Last week, we had the opportunity to check out the cat skiing and snowboarding operation run by Great Northern Powder Guides (GNPG) based out of Whitefish, MT. With the storm track continuing to favor Montana and interior BC, this was the perfect time to make the trek to NW Montana to explore the vast terrain and abundant snowfall Great Northern Powder Guides boasts.
(disappearing behind a wall of white; pc Emily Barge, GNPG)
Throughout this winter we have watched storm after storm pound interior BC and Montana, and more specifically Whitefish in NW Montana. This past week was no different, except this time we jumped at the chance to chase to NW Montana and take advantage of a deep day at the resort followed by a deeper day in the backcountry with Great Northern Powder Guides. With over three feet of snow in 5 days, (8-10″ overnight on Sunday) conditions at the Whitefish Mountain Resort were excellent. About 16 miles north, as the crow flies, sits the 20,000 acres of backcountry terrain managed by Great Northern Powder Guides, where the conditions were even better. Despite being only 16 miles N/NW of Whitefish Mountain Resort, the terrain serviced by Great Northern Powder Guides features considerably different, and superior weather and snow conditions. Base camp sits a little bit below the base of the ski resort, but often while it is raining on the resort it is snowing at the Great Northern Powder Guides lodge. Not only is it colder, but the area receives more snowfall than Whitefish as well. The snow depth at about 5500 feet in the Great Northern Powder Guides terrain was over 130″, while about a thousand feet higher, at the summit of Whitefish, the snow depth is almost 3 feet less. With the majority of the Great Northern Powder Guides terrain falling in the 6,000-7,000 foot elevation range, the snow is deep and good quality.

» Problems to work on
1) Using the Great Northern Powder Guides report, answer these:
(a) How much snow fell in 5 days?
(b) How many acres of backcountry terrain does Great Northern Powder Guides manage?
(c) What was the snow depth at about 5500 feet in the Great Northern Powder Guides terrain?
2) According to the Great Northern Powder Guides report, why was last week the perfect time to travel to NW Montana?
3) Extend the Great Northern Powder Guides report, picking up after its final sentence.
The records that come next are separate material and have no connection to the Great Northern Powder Guides report.

» Information given

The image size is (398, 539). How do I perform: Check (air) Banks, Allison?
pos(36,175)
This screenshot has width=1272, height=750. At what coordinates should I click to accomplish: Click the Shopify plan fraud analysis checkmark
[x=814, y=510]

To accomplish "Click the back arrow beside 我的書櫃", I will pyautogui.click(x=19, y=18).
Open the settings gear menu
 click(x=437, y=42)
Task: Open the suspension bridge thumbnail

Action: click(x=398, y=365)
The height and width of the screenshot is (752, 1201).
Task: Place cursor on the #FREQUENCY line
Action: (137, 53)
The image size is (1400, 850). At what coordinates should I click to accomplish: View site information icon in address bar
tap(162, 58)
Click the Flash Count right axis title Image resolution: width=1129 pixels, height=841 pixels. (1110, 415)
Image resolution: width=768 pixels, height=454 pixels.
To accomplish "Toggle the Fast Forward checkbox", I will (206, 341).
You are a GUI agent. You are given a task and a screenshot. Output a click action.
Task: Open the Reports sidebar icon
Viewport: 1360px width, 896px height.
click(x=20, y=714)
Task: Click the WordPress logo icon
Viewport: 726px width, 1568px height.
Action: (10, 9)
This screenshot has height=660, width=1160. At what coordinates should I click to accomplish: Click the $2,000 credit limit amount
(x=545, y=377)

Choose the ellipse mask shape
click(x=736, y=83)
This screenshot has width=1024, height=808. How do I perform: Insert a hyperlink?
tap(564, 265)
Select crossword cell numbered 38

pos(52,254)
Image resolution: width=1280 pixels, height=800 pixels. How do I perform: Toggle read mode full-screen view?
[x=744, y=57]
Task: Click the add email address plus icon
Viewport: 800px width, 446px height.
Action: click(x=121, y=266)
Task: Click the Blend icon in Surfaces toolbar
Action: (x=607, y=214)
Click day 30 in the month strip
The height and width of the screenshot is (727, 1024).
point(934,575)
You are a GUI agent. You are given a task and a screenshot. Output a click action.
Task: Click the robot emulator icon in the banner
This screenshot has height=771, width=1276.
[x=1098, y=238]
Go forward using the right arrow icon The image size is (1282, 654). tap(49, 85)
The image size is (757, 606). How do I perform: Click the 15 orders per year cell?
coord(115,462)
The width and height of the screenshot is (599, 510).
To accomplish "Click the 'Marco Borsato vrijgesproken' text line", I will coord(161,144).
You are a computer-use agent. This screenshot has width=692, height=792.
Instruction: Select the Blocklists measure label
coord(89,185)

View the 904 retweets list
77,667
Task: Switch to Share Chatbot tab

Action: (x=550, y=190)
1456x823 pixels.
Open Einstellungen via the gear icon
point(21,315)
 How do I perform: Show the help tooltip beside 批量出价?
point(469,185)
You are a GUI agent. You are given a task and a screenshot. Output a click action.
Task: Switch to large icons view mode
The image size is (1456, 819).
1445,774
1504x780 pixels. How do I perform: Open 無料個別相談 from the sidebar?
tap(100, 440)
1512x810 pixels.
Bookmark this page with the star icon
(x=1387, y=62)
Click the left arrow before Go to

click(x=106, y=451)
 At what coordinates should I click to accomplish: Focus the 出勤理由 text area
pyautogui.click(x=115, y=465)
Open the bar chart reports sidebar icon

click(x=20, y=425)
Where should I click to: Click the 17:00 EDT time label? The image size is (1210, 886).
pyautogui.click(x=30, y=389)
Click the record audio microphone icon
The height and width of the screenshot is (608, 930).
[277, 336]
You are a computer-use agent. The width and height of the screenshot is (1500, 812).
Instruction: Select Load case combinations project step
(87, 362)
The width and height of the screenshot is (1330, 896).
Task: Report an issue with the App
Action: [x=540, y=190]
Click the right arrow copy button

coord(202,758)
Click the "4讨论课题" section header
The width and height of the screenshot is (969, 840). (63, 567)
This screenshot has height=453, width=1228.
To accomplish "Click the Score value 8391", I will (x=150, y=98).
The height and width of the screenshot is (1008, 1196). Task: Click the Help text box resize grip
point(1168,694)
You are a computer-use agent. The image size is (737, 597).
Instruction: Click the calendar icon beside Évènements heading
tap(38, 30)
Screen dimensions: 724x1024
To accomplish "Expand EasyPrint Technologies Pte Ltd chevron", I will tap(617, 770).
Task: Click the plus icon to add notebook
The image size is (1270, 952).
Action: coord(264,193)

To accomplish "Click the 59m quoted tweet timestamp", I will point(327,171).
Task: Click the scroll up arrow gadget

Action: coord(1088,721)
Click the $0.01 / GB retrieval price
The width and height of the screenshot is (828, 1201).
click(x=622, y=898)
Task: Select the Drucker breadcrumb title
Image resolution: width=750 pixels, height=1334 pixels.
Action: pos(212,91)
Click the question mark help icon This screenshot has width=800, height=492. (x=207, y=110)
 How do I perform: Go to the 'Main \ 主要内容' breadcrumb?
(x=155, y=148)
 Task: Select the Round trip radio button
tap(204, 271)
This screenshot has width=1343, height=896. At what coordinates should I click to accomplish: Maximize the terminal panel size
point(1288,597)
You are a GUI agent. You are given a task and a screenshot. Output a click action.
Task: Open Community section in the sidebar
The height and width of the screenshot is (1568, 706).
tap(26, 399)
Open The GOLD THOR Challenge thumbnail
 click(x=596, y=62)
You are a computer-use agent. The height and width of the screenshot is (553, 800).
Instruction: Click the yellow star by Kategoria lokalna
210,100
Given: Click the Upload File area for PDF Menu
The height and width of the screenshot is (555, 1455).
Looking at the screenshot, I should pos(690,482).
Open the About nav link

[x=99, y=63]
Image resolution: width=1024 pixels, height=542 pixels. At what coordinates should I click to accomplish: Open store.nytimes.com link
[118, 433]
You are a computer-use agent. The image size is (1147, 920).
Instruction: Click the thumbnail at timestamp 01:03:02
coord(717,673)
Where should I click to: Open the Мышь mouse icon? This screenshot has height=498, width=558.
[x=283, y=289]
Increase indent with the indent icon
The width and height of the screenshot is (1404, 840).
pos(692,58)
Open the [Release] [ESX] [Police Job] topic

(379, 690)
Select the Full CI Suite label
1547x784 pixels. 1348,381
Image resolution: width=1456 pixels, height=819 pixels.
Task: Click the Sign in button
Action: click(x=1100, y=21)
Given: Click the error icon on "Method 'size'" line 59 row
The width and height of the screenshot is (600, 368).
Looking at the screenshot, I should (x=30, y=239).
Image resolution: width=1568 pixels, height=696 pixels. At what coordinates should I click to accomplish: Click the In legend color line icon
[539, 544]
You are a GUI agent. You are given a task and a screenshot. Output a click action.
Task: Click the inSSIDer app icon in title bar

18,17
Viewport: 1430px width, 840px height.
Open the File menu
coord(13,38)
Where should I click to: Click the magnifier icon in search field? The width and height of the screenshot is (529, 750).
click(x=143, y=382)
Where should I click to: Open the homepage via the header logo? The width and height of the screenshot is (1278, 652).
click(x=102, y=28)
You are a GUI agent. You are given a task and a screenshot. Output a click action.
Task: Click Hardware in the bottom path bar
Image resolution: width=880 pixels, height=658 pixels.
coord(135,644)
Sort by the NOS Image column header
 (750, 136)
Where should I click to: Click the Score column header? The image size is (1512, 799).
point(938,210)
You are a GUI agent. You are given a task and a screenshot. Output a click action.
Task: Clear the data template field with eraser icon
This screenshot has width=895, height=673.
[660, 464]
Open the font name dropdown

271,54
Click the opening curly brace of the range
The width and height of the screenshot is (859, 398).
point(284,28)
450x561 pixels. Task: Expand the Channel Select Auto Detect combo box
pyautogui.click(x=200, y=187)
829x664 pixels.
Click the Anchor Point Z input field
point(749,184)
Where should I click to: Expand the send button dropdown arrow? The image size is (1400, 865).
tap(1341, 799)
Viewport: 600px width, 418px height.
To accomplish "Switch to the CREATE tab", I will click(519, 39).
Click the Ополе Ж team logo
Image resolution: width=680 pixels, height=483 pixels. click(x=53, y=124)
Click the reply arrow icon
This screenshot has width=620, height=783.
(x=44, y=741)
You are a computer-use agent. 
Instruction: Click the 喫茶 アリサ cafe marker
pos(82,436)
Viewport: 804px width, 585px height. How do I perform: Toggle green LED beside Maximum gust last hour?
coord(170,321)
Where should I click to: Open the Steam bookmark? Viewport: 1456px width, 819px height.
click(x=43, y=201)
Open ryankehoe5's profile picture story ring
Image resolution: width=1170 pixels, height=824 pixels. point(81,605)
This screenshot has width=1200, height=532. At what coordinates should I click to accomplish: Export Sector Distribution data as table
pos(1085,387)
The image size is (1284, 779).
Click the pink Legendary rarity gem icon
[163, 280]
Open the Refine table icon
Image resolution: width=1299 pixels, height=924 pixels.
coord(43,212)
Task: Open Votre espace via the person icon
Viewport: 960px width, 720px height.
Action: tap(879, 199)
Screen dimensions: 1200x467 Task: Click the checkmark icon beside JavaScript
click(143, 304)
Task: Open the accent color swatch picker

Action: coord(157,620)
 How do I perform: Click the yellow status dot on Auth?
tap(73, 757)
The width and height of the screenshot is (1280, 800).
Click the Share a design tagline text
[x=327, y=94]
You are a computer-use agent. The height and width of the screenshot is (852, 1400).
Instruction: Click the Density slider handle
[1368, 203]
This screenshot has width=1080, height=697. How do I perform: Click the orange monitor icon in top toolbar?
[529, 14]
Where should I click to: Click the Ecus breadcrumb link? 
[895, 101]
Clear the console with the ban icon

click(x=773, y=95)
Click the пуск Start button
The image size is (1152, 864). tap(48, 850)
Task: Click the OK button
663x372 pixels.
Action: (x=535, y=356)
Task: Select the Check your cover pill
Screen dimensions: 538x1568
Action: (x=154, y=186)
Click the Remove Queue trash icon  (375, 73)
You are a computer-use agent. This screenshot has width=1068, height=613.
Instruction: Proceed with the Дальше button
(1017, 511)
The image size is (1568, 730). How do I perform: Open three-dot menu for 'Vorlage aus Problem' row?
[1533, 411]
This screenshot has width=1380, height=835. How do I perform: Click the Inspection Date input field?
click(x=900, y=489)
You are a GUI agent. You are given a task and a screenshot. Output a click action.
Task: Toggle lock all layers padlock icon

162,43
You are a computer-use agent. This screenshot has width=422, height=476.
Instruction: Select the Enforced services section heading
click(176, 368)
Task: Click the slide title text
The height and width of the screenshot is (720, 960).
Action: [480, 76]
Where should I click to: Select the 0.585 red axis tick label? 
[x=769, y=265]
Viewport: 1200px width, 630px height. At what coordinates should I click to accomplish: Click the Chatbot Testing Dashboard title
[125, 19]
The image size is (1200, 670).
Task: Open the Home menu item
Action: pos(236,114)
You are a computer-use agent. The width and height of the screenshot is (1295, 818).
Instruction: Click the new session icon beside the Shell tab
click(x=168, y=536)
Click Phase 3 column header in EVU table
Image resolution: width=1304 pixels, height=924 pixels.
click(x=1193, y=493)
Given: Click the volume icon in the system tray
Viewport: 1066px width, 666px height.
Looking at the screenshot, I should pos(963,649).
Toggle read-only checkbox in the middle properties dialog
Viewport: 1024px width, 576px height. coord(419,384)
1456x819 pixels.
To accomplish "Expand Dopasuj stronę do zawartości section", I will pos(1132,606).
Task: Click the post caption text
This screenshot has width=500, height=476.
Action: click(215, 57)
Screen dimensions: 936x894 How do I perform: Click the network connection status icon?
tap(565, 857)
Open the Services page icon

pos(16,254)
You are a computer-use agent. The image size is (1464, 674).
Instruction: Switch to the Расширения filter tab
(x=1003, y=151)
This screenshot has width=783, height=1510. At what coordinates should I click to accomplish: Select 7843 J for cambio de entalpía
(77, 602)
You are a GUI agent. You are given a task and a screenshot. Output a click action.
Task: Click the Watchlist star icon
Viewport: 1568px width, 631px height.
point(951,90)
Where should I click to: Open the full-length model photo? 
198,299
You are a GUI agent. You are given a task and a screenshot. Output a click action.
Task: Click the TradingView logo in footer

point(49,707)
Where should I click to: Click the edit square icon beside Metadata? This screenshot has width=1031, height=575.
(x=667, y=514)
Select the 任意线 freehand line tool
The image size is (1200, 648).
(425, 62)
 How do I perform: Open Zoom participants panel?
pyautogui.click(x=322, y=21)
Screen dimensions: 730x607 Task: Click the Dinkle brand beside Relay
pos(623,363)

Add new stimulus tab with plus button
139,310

» Answer set
1)
(a) Over three feet.
(b) 20,000 acres.
(c) Over 130″.

2) The storm track was continuing to favor Montana and interior BC. That made it the perfect time to go explore the vast terrain and abundant snowfall of Great Northern Powder Guides.

3)
The backcountry playground that Great Northern Powder Guides provides access to lies in Stillwater State Forest, along Stryker Ridge in the Western part of the Whitefish Range. The rideable terrain caps out at 7,000 feet and features slopes at all aspects. This allows for the guides to consistently find high quality snow regardless of the wind direction. There is a great variety of terrain, including mellow glades, tight trees, open feature filled runs, medium sized cliffs, 35-40 degree pitches, and some beautiful steep runs with perfectly spaced trees. The NW side of ‘Buffalo Jump’ featured the steepest run of the day, with greater than 40 degree pitch at times.
(huge slash on ‘Buffalo Jump’; photo courtesy of Emily Barge, GNPG)
Our favorite runs of the day occurred on the slightly less steep and aptly named ‘Jay’s Ridge’, after co-owner of Great Northern Powder Guides Jay Sandelin. We sampled both the north and south side of this ridge, where we found the longest runs of the day combined with the best snow quality. In the end we tallied 11 total runs. Great Northern Powder Guides has terrain for everyone, and enough of it to keep fresh lines for many days after the most recent snowfall.
In addition to the impressive snow and terrain, Great Northern Powder Guides provides a unique and memorable experience. From the moment we arrived at base camp (8 AM), they made us feel at home and part of the family. After we had a light breakfast provided by GNPG, we filled out some paperwork, grabbed our beacons, and jumped in the cat.
What makes these snowcats, and GNPG, so unique, is that they designed and built the snowcat cabins onsite at base camp.
(GNPG snowcat as the sun starts to set; photo courtesy of Emily Barge, GNPG)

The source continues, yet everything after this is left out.